**Data for review**.
·····

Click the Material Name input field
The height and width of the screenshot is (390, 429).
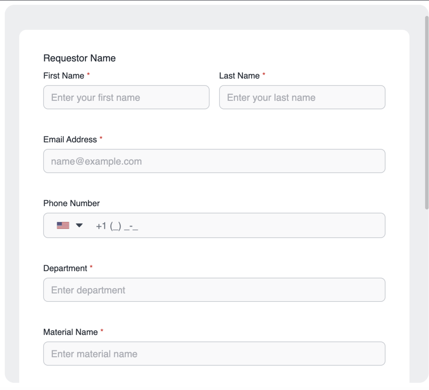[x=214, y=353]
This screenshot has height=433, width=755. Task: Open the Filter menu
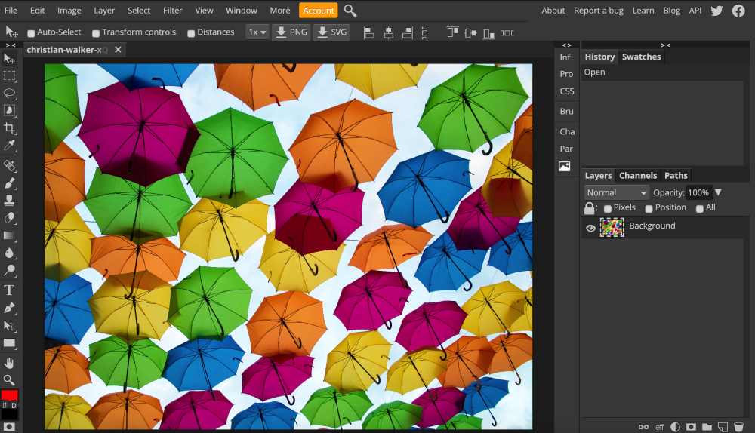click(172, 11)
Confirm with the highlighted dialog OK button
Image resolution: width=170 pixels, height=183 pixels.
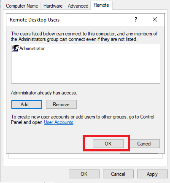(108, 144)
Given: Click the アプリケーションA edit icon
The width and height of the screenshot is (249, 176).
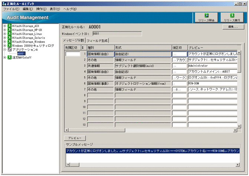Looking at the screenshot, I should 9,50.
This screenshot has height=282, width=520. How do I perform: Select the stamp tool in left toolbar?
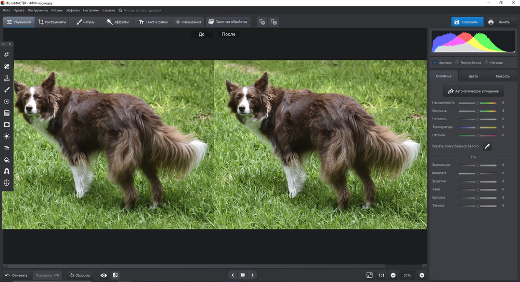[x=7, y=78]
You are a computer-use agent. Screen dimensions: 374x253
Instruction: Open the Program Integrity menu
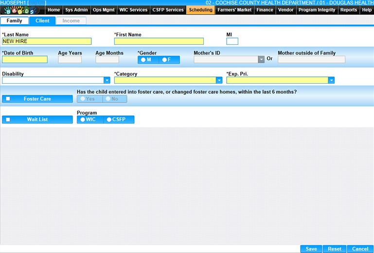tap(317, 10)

·····

**Exercise goal**.
Keep out the pictures, and copy exactly the lines from the one that contains "This screenshot has height=282, width=520." through the final line of the records above, both ends included.

**Exercise output**.
This screenshot has height=282, width=520. How do I perform: Select the stamp tool in left toolbar?
[x=7, y=78]
You are a computer-use agent. Screen dimensions: 374x253
Instruction: Open the Program Integrity menu
tap(317, 10)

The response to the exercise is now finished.